Here’s the good news, though: once you’re in the auditorium, you are in the auditorium! You can spend your whole day in one auditorium seeing events if you wanted.

However, please don’t be a jerk. Don’t attend a panel you’re not interested in, because you’d be taking up a seat that could otherwise go to someone who does want to see the panel. When you reach the front of line, simply tell the staff you’re waiting for the next event.

(Ed. Note – there is a NEW panel policy in place for NYCC 2014, that only affects the MAIN PANEL ROOM, where all the most important panels are held. The staff will be emptying the auditorium after each panel, so you can no longer claim a seat and stay all day. There is a bracelet system that will allow you to leave the panel area and return when your panel of choice is about to begin. It’s all detailed right here.)

Many panels also have a Q&A session at the end. Make sure you line up early for that, too.

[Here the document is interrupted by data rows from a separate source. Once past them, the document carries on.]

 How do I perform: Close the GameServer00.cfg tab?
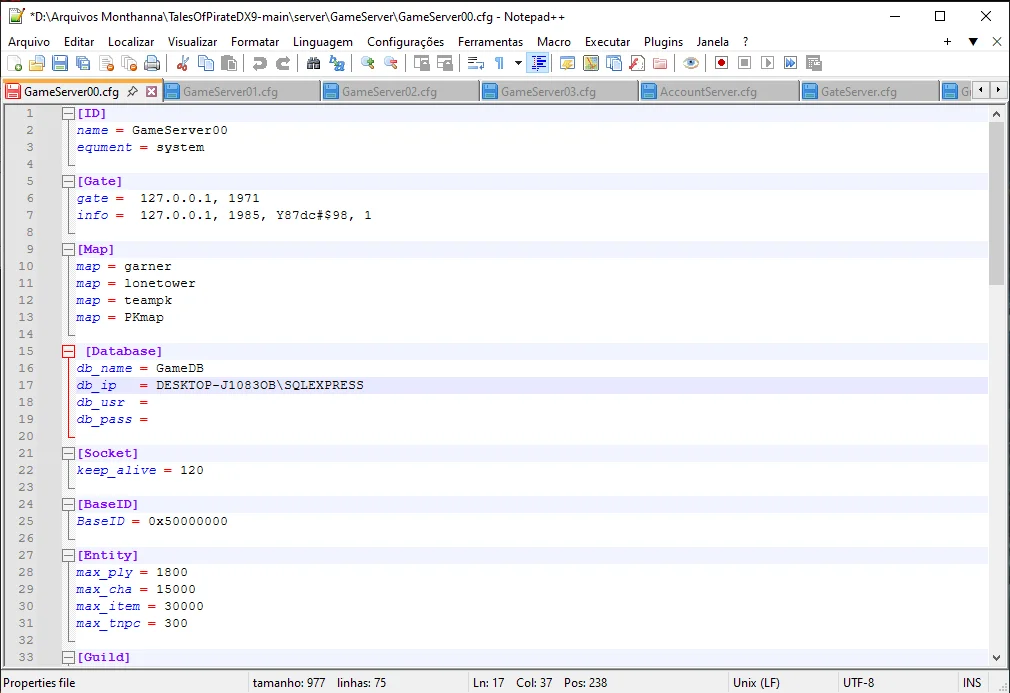point(152,91)
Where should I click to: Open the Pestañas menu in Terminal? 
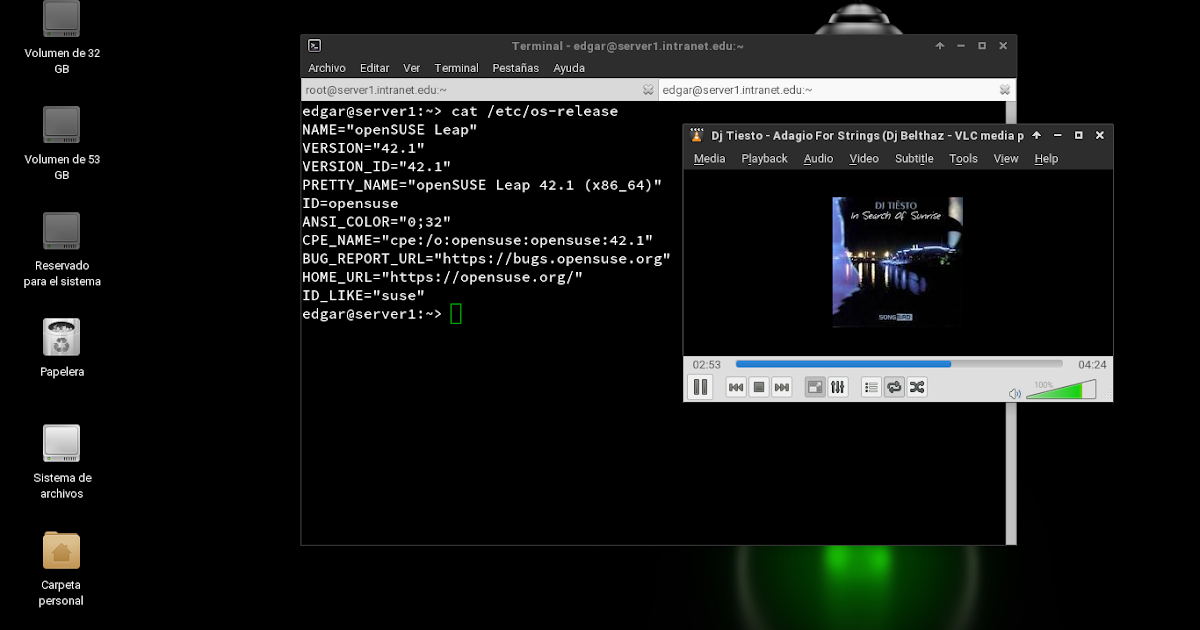coord(515,68)
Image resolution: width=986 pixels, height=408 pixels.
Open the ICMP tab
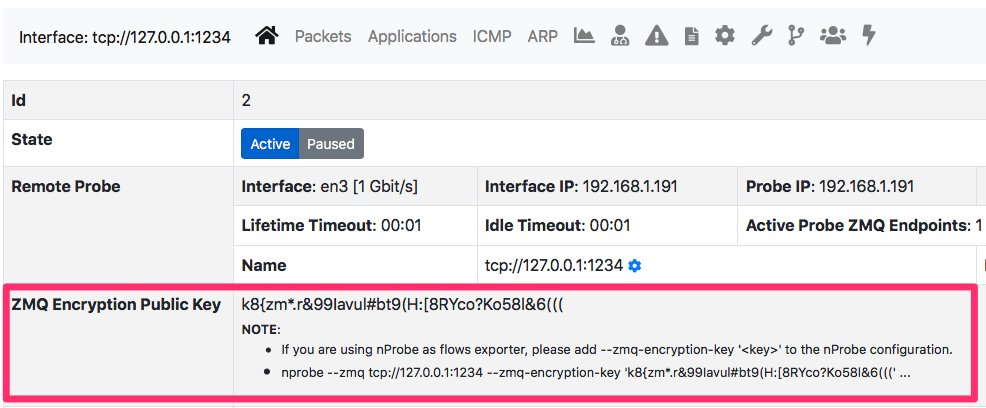click(x=492, y=36)
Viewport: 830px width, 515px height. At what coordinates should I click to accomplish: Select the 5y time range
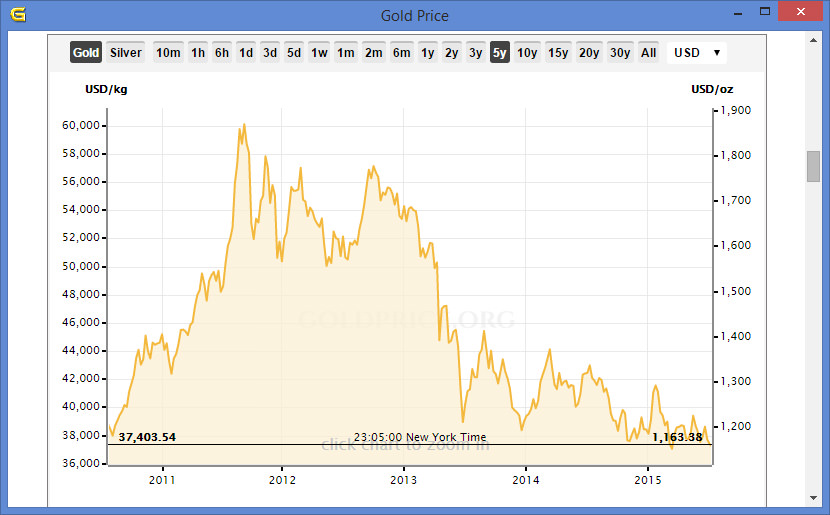coord(499,53)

Last year at DC’s New 52 panel, when they announced they would start taking questions, two lines quickly formed. I was too busy fiddling with my costume – because I wanted the panelists to admire it – that I missed a chance to get an early spot in line. I listened to a long line of people accusing DC of not having enough diversity in their staff and others asking dumb questions like, “How do the members of the Court of Owls breath with those masks?”

Meanwhile, I had a brilliant question burning in the back of my mind concerning the state of DC’s space-time continuum and the fate of Eobard Thawne after DC’s Flashpoint event. Unfortunately, there wasn’t enough time for my question, and to this day I regret fiddling with my gloves and mask.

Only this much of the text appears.